Only a slice of the listing below is wanted. Retype the lines from the one containing "My sign language experience (92, 2043)" through the one containing "Nee's Store (318, 1210)", exactly, both ends included.

------ Stored data

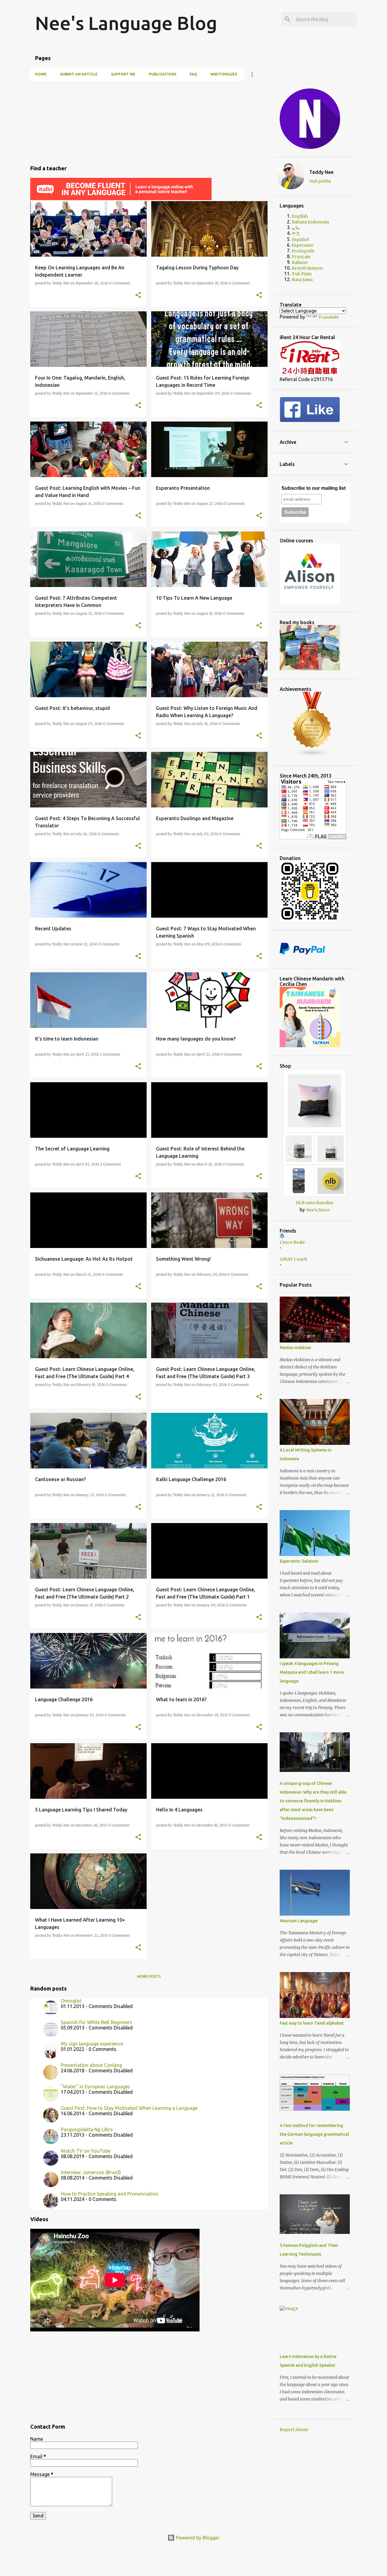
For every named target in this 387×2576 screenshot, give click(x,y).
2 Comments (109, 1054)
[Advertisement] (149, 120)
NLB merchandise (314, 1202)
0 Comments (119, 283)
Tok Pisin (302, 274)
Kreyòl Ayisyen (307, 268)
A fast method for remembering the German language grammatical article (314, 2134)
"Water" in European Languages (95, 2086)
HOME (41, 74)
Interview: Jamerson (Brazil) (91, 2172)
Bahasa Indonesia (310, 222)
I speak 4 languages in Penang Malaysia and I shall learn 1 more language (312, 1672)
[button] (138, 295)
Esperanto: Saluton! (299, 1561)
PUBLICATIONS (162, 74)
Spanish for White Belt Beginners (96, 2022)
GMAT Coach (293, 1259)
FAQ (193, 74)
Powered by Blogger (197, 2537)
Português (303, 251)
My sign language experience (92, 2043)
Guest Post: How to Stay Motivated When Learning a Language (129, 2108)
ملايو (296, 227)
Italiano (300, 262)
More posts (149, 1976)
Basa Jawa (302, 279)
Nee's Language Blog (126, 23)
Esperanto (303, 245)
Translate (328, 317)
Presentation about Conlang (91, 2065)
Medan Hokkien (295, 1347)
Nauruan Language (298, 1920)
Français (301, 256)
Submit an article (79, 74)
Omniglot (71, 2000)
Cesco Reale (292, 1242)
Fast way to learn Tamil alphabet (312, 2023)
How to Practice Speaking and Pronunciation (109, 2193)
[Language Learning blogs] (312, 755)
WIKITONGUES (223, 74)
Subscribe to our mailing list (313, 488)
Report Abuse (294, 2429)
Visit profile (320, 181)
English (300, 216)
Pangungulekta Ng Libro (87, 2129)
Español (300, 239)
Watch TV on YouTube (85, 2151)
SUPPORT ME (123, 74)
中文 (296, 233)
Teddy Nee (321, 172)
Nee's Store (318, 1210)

------------
------ Stored data

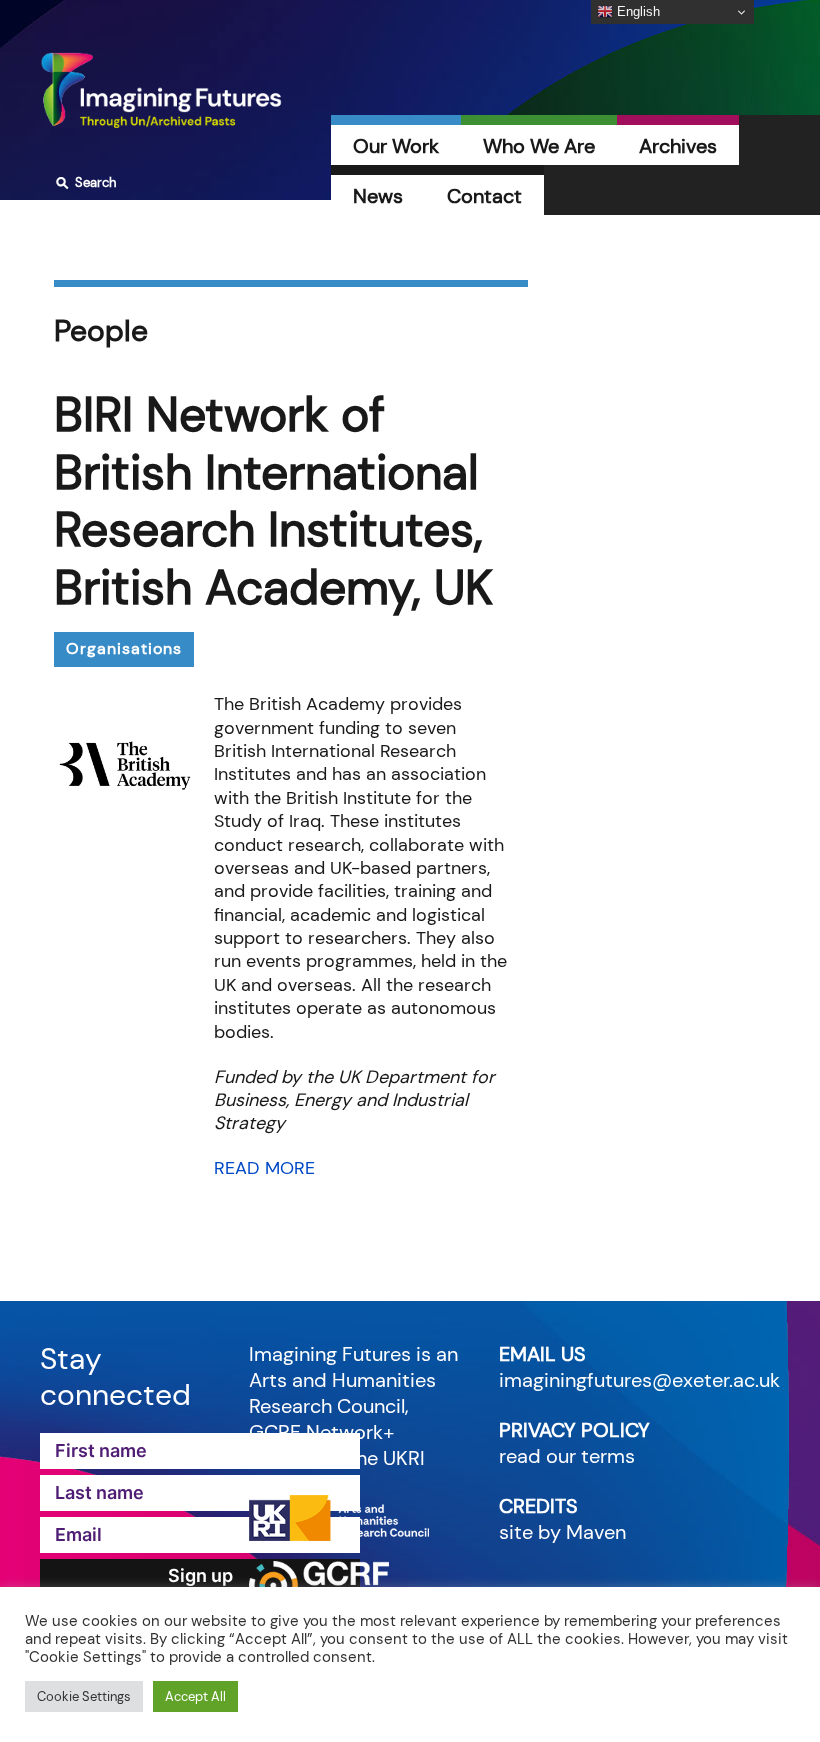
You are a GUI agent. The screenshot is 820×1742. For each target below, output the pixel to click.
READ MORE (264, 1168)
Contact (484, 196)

------------

Written response —
My sign language experience (92, 2043)
Guest Post: How to Stay Motivated When Learning a Language (129, 2108)
ملايو (296, 227)
Italiano (300, 262)
More posts (149, 1976)
Basa Jawa (302, 279)
Nee's Language Blog (126, 23)
Esperanto (303, 245)
Translate (328, 317)
Presentation about Conlang (91, 2065)
Medan Hokkien (295, 1347)
Nauruan Language (298, 1920)
Français (301, 256)
Submit an article (79, 74)
Omniglot (71, 2000)
Cesco Reale (292, 1242)
Fast way to learn Tamil alphabet (312, 2023)
How to Practice Speaking and Pronunciation (109, 2193)
[Language Learning blogs] (312, 755)
WIKITONGUES (223, 74)
Subscribe to our mailing list (313, 488)
Report Abuse (294, 2429)
Visit profile (320, 181)
English (300, 216)
Pangungulekta Ng Libro (87, 2129)
Español (300, 239)
Watch TV on YouTube (85, 2151)
SUPPORT ME (123, 74)
中文 (296, 233)
Teddy Nee (321, 172)
Nee's Store (318, 1210)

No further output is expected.